- **SHORT TASK**: Substitute "Supplier" for "Vendor" in the records from the line with "Given: Expand the" through the line with "Looking at the screenshot, I should [x=116, y=49].", and give only those lines, otherwise unchanged.

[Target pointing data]

^^^^^^^^

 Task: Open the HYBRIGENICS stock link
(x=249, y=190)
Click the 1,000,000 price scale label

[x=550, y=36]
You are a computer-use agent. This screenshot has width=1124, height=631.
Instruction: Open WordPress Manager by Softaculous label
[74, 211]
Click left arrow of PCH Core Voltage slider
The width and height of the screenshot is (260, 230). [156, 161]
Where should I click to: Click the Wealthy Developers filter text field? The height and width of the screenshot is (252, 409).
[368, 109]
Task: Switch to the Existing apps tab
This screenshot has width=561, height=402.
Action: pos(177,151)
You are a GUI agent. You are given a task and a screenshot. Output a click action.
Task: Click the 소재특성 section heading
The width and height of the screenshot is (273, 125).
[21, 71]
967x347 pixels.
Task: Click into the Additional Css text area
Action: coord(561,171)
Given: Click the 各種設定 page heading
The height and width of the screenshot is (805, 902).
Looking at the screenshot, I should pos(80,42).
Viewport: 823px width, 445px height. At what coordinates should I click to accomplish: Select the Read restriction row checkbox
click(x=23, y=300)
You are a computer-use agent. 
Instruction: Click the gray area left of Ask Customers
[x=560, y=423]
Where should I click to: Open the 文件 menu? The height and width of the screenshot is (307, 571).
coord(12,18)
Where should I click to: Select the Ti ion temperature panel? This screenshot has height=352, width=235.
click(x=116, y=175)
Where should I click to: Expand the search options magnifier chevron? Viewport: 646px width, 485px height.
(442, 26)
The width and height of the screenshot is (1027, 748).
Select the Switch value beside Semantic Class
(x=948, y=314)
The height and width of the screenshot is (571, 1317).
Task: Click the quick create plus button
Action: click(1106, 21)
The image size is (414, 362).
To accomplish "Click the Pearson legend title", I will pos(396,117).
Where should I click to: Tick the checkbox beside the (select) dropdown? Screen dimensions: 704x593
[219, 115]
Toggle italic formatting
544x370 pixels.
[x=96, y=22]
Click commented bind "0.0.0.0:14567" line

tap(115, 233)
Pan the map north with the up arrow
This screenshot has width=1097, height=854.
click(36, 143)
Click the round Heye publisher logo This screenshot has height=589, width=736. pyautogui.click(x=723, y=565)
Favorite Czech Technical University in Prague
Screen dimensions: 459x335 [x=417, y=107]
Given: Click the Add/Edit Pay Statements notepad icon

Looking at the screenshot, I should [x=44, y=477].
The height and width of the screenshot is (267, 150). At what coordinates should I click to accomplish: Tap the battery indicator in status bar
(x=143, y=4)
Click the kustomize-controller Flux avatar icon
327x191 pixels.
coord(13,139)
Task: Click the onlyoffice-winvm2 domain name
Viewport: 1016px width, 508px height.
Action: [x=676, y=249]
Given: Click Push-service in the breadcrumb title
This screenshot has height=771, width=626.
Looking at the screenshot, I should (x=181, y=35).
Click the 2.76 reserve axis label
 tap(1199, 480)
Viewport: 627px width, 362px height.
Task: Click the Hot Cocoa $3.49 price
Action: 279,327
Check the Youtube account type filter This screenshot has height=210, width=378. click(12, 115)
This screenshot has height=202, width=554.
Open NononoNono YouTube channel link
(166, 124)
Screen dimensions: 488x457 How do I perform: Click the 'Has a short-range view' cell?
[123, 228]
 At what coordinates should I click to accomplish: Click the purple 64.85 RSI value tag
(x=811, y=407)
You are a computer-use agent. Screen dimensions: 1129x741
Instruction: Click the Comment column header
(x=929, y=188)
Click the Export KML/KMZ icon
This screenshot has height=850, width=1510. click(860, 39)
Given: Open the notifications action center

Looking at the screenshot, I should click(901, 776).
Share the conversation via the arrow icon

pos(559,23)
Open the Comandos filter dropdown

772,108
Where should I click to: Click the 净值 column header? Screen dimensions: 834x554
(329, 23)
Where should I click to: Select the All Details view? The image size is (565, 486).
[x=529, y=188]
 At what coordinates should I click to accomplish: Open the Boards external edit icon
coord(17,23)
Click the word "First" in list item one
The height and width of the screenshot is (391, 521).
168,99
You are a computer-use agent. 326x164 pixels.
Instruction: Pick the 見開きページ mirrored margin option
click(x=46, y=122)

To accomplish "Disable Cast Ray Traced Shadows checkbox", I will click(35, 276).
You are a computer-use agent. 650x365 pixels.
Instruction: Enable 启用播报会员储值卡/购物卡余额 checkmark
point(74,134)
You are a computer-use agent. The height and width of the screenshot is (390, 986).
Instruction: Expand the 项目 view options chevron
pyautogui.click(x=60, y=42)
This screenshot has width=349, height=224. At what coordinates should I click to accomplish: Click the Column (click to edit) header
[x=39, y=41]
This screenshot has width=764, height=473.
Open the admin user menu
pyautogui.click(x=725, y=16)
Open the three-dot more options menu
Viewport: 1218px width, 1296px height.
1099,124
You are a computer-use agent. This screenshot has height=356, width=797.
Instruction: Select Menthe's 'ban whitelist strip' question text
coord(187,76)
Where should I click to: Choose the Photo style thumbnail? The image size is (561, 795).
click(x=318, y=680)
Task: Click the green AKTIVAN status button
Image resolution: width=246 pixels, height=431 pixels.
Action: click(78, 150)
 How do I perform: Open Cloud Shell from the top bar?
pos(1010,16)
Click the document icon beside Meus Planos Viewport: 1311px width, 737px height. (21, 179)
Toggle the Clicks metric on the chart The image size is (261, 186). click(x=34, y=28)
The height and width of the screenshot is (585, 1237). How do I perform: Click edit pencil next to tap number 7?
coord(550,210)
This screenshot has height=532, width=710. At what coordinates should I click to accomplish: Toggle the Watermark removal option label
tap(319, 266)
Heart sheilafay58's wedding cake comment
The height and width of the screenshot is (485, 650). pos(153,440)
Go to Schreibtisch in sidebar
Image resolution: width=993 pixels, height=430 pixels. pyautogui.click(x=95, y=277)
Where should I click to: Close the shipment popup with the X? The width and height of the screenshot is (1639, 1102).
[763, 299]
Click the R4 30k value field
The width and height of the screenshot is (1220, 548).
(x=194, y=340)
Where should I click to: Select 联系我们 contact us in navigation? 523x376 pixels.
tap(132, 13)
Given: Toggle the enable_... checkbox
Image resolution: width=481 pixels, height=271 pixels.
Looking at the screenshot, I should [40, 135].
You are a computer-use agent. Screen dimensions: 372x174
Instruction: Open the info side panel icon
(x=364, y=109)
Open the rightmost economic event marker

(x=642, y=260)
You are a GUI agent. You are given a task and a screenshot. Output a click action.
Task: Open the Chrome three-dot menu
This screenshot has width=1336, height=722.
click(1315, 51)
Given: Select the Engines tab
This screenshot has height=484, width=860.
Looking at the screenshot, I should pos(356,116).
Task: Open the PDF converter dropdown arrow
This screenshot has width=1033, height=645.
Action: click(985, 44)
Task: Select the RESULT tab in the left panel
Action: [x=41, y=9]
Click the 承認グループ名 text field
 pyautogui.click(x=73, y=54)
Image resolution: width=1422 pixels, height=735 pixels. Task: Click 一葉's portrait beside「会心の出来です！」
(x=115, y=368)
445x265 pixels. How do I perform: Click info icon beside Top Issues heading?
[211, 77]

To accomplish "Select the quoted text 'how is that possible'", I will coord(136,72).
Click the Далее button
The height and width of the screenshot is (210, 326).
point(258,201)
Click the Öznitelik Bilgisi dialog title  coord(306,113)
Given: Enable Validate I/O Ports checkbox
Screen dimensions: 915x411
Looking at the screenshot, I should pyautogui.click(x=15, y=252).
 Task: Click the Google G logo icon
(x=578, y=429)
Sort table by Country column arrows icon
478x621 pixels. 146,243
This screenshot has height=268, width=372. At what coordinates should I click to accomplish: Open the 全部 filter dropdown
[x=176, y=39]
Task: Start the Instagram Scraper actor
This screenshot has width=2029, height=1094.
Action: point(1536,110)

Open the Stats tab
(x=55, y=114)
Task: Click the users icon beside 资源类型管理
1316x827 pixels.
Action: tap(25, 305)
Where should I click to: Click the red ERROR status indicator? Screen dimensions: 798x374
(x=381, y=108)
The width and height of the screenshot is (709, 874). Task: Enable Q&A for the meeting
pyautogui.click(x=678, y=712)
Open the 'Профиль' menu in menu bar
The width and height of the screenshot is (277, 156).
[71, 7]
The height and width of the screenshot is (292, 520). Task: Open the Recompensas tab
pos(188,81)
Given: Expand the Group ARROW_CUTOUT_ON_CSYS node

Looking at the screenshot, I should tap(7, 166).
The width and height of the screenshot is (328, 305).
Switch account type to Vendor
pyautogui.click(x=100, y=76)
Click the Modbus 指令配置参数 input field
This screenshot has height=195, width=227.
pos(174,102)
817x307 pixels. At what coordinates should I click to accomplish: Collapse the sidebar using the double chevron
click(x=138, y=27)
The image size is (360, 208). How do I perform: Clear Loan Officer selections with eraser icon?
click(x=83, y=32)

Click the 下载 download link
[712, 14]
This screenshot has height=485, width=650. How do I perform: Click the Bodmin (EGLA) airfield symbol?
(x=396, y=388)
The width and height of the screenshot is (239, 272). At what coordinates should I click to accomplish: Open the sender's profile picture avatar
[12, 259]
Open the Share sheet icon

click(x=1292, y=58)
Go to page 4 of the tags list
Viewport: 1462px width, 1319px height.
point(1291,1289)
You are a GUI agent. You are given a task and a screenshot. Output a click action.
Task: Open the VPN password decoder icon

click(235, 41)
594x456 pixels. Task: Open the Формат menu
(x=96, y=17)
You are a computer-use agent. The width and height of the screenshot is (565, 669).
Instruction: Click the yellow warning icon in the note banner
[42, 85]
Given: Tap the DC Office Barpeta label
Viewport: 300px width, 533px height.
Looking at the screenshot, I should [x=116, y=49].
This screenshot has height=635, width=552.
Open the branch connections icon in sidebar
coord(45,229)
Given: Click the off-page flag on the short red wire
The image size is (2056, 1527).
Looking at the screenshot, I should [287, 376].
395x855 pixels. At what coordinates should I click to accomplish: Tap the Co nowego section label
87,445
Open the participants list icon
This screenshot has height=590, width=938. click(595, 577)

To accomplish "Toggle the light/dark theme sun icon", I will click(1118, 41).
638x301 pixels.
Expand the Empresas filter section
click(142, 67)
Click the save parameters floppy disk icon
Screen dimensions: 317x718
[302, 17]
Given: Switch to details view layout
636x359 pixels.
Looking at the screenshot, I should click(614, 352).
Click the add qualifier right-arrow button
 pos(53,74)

^^^^^^^^

- **THE OUTPUT**:
Given: Expand the Group ARROW_CUTOUT_ON_CSYS node

Looking at the screenshot, I should tap(7, 166).
The width and height of the screenshot is (328, 305).
Switch account type to Supplier
pyautogui.click(x=100, y=76)
Click the Modbus 指令配置参数 input field
This screenshot has height=195, width=227.
pos(174,102)
817x307 pixels. At what coordinates should I click to accomplish: Collapse the sidebar using the double chevron
click(x=138, y=27)
The image size is (360, 208). How do I perform: Clear Loan Officer selections with eraser icon?
click(x=83, y=32)

Click the 下载 download link
[712, 14]
This screenshot has height=485, width=650. How do I perform: Click the Bodmin (EGLA) airfield symbol?
(x=396, y=388)
The width and height of the screenshot is (239, 272). At what coordinates should I click to accomplish: Open the sender's profile picture avatar
[12, 259]
Open the Share sheet icon

click(x=1292, y=58)
Go to page 4 of the tags list
Viewport: 1462px width, 1319px height.
point(1291,1289)
You are a GUI agent. You are given a task and a screenshot. Output a click action.
Task: Open the VPN password decoder icon

click(235, 41)
594x456 pixels. Task: Open the Формат menu
(x=96, y=17)
You are a computer-use agent. The width and height of the screenshot is (565, 669).
Instruction: Click the yellow warning icon in the note banner
[42, 85]
Given: Tap the DC Office Barpeta label
Viewport: 300px width, 533px height.
Looking at the screenshot, I should [x=116, y=49].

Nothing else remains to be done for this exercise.